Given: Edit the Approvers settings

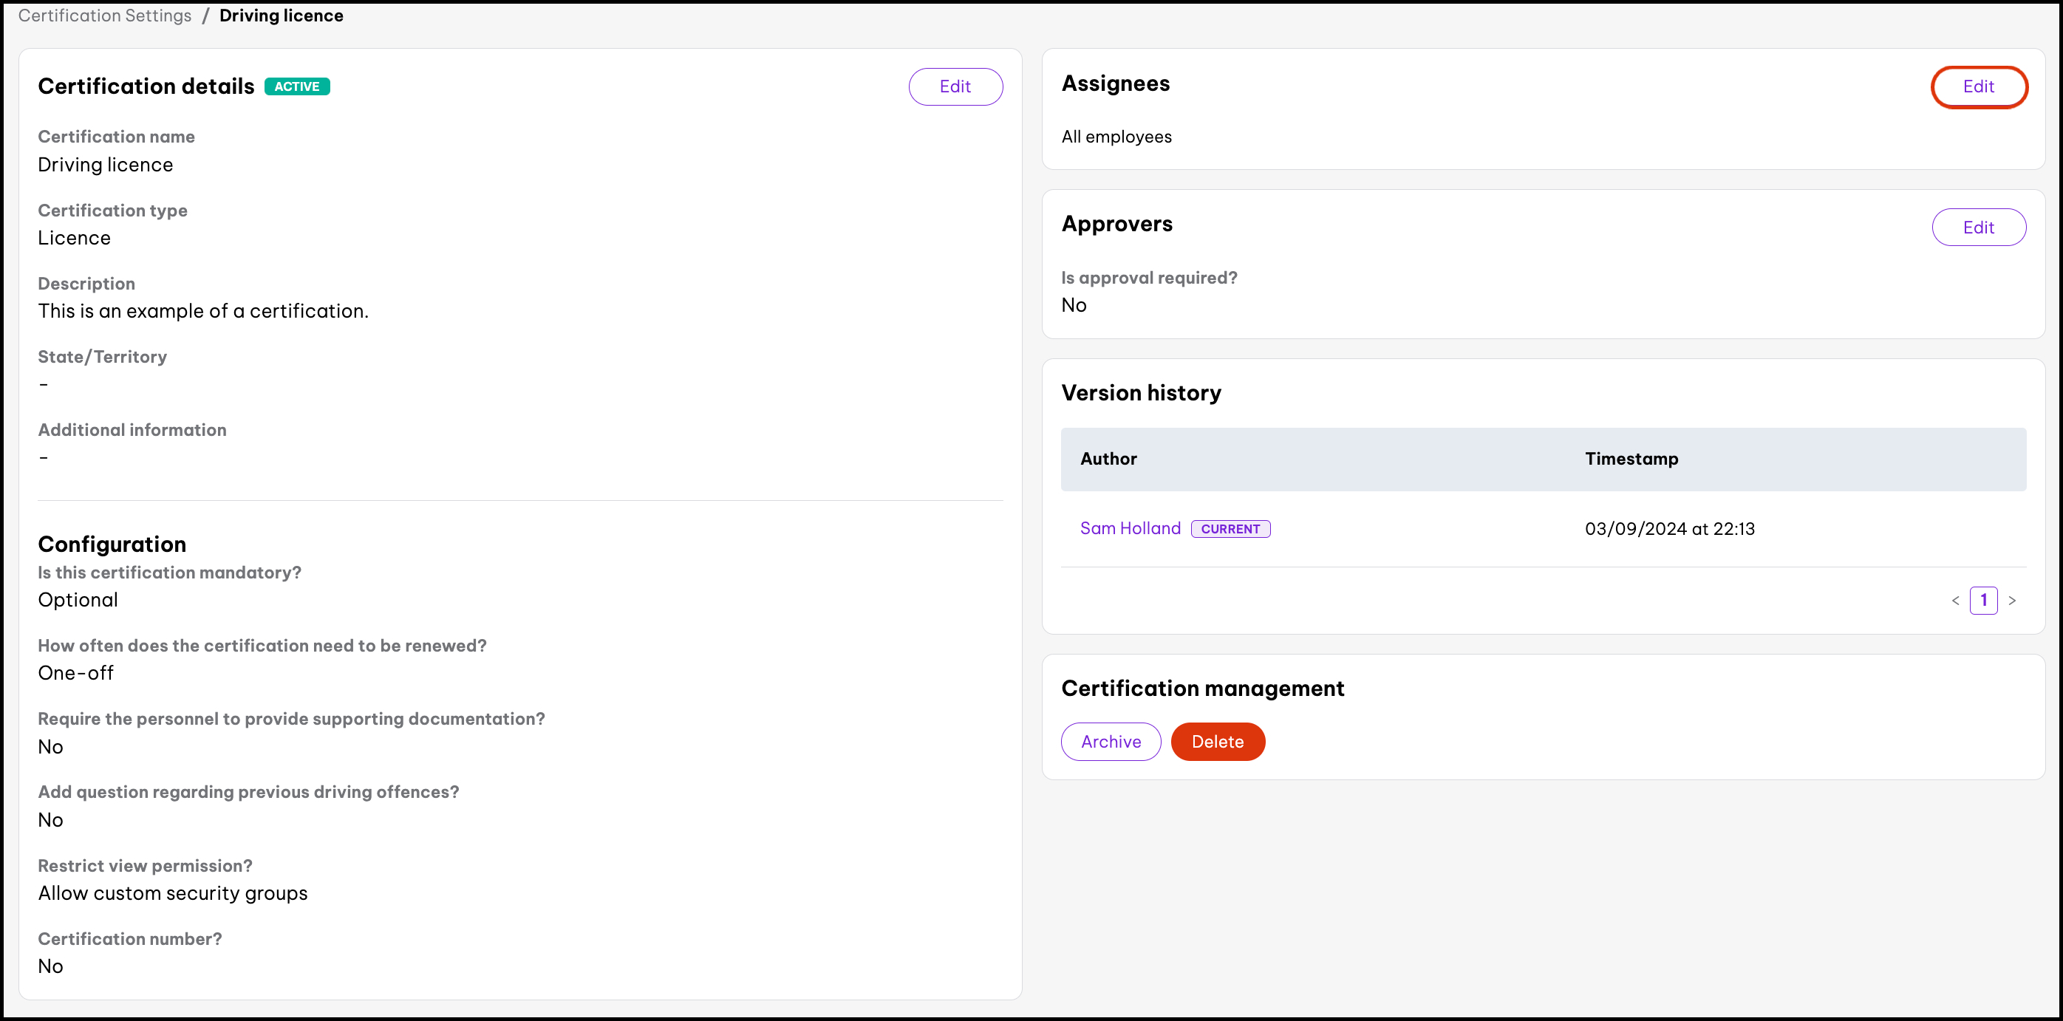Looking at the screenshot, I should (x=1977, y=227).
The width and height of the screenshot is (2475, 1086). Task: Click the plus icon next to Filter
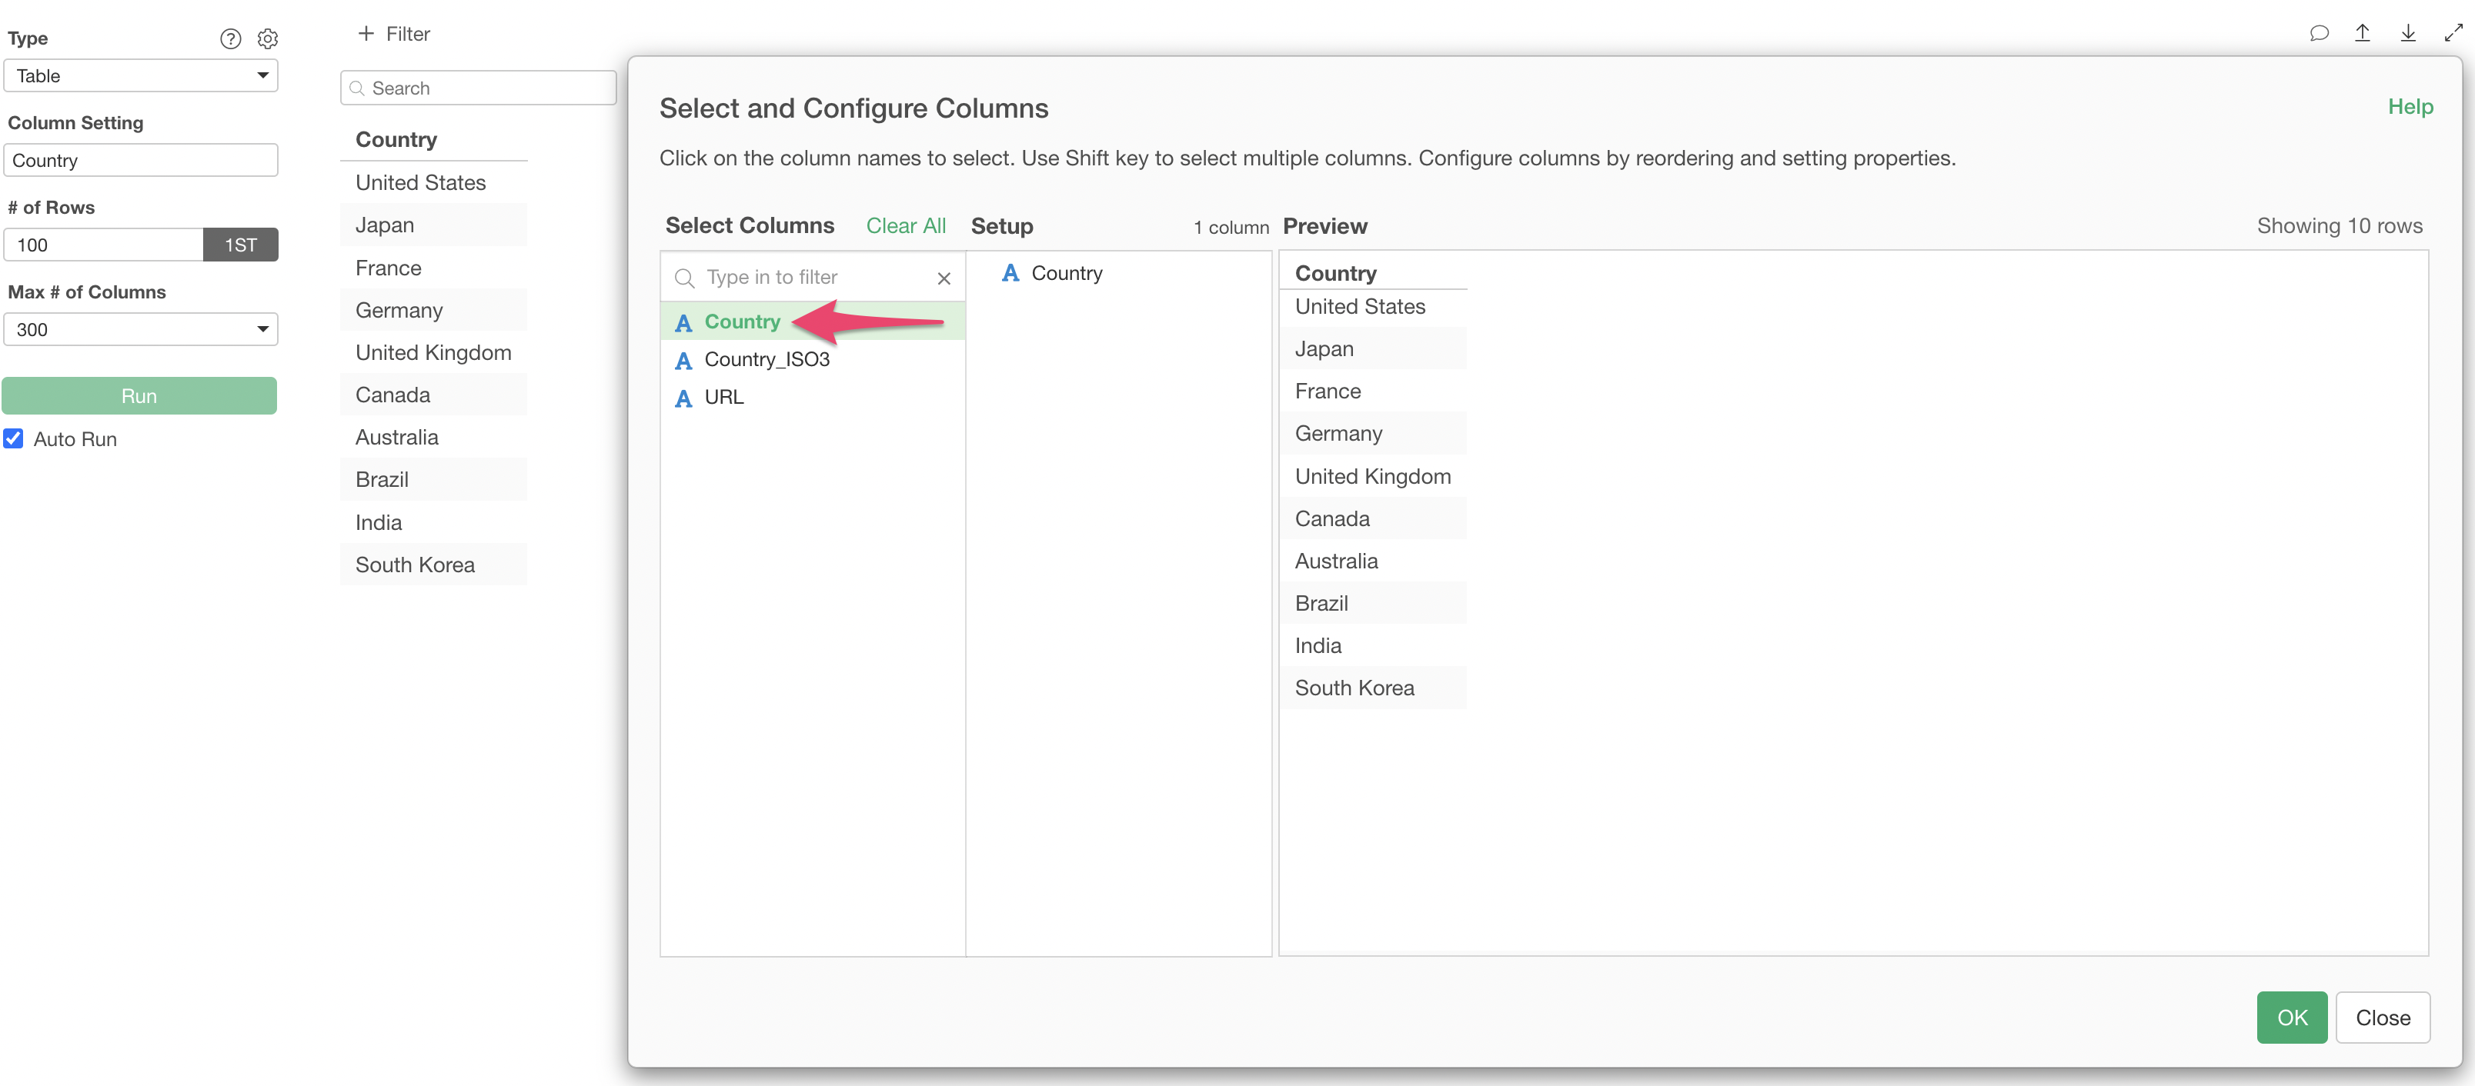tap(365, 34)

...

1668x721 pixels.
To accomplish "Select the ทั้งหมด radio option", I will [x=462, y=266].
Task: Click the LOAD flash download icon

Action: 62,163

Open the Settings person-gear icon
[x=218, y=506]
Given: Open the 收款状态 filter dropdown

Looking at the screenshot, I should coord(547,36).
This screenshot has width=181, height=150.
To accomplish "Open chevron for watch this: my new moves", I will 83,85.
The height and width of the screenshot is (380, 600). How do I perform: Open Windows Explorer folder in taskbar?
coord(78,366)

--

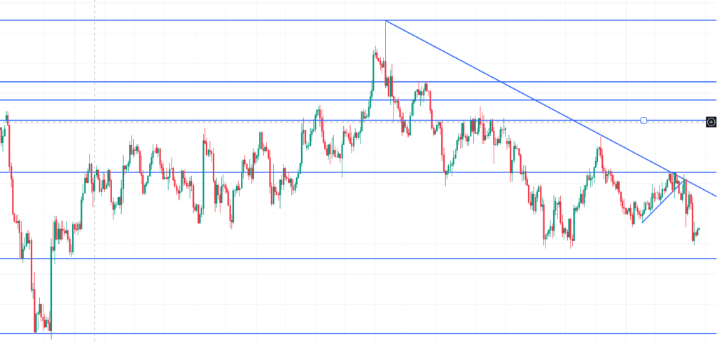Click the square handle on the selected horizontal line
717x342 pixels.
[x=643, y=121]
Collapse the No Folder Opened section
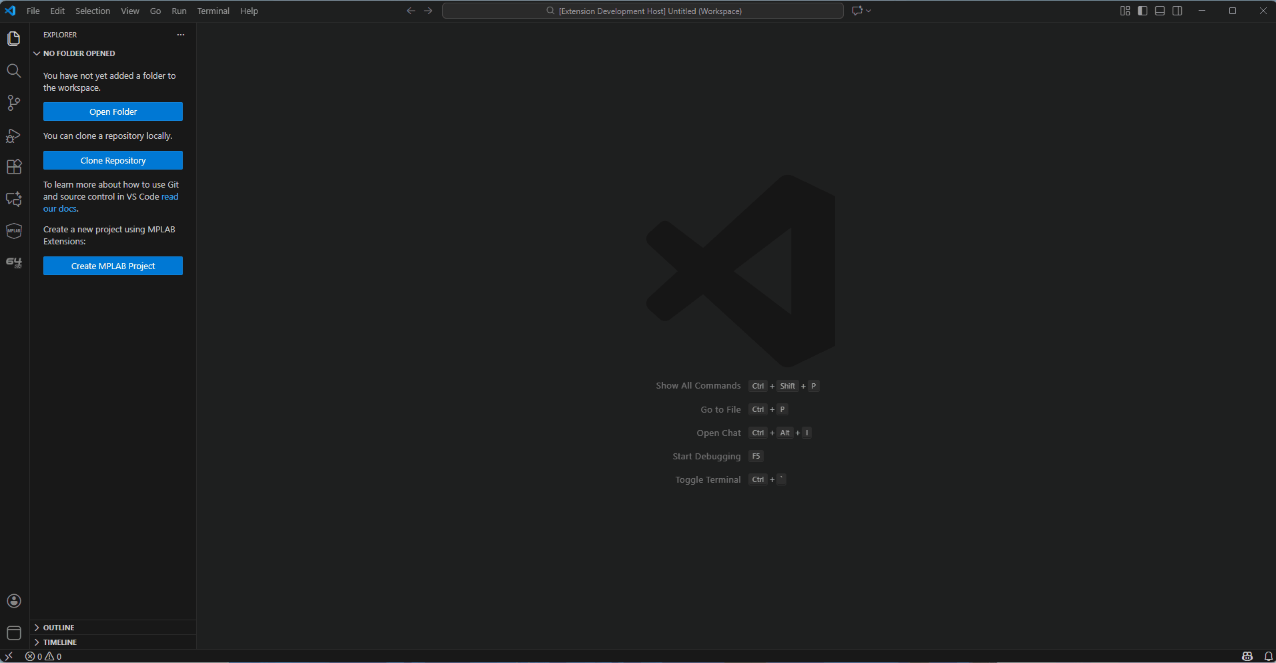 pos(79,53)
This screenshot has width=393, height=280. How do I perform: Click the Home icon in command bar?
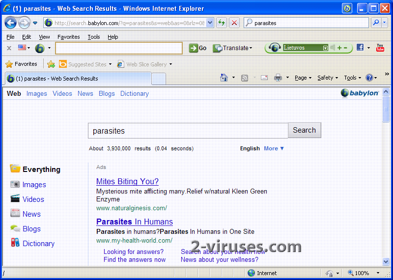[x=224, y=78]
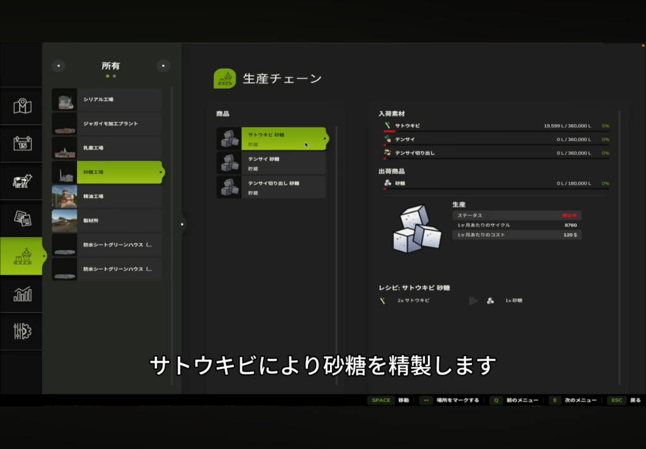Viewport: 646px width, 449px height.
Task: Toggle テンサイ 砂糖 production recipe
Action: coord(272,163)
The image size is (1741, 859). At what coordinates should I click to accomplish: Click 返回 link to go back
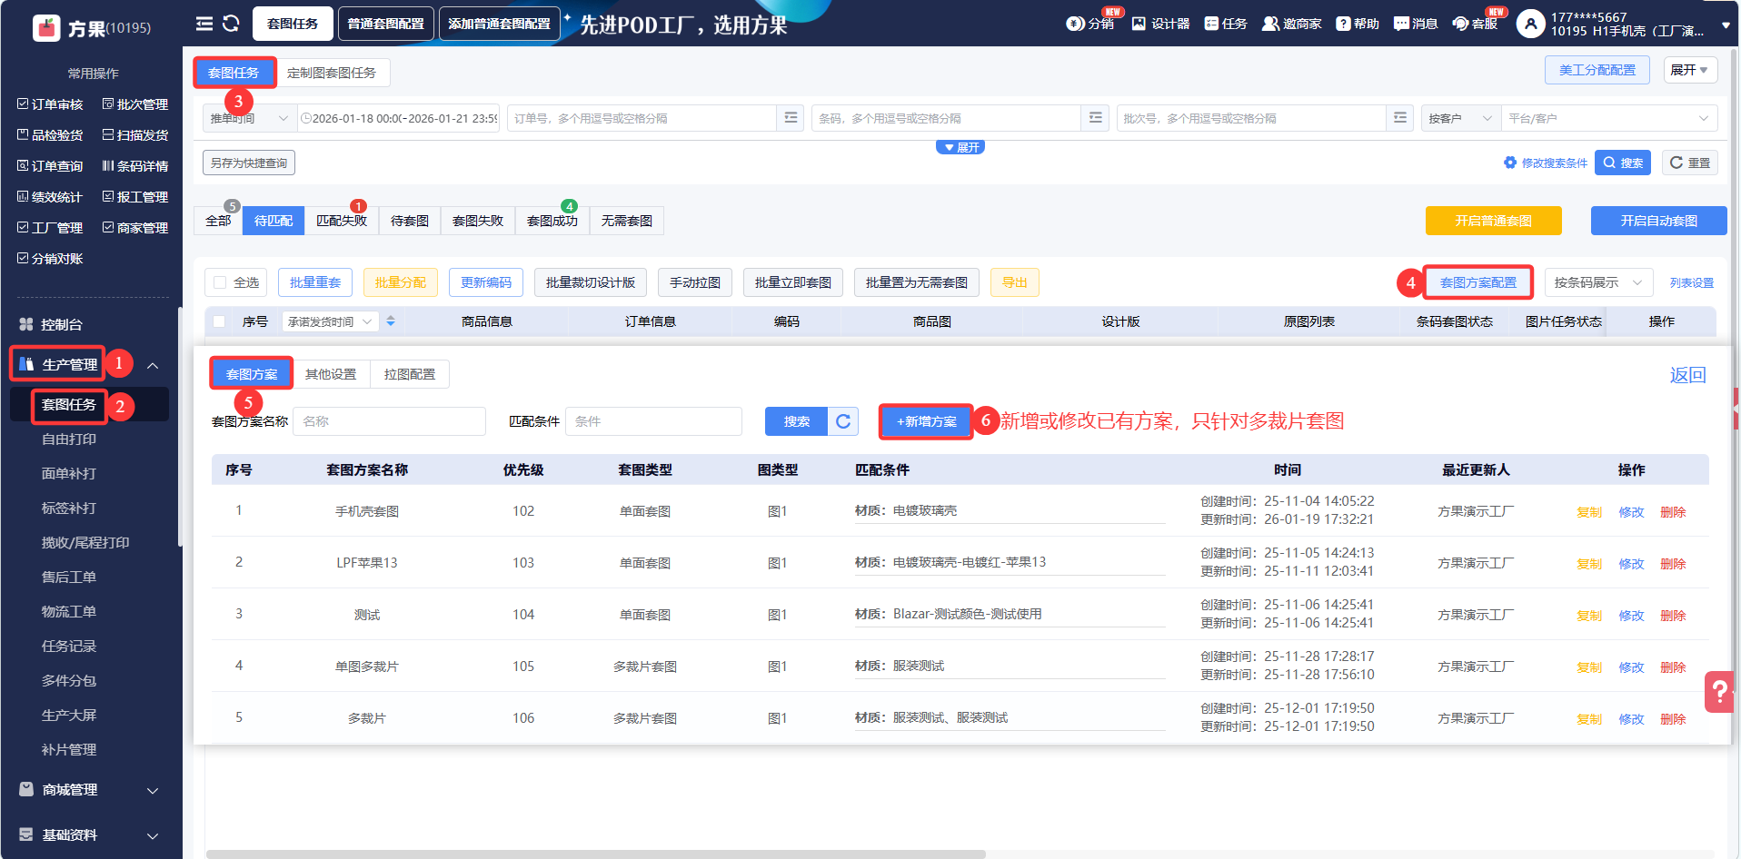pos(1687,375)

**TASK:** Rewrite the entries from the line with "Collapse the No Folder Opened section" to the line with "pos(1687,375)", swapping "Home icon" for "house icon" and leaving everything else the same. Omit the pictures from your answer.

**RESULT FOR THIS TASK:**
Collapse the No Folder Opened section
 pos(79,53)
This screenshot has width=393, height=280. How do I perform: Click the house icon in command bar?
[x=224, y=78]
Viewport: 646px width, 449px height.
Task: Toggle テンサイ 砂糖 production recipe
Action: coord(272,163)
The image size is (1741, 859). At what coordinates should I click to accomplish: Click 返回 link to go back
pos(1687,375)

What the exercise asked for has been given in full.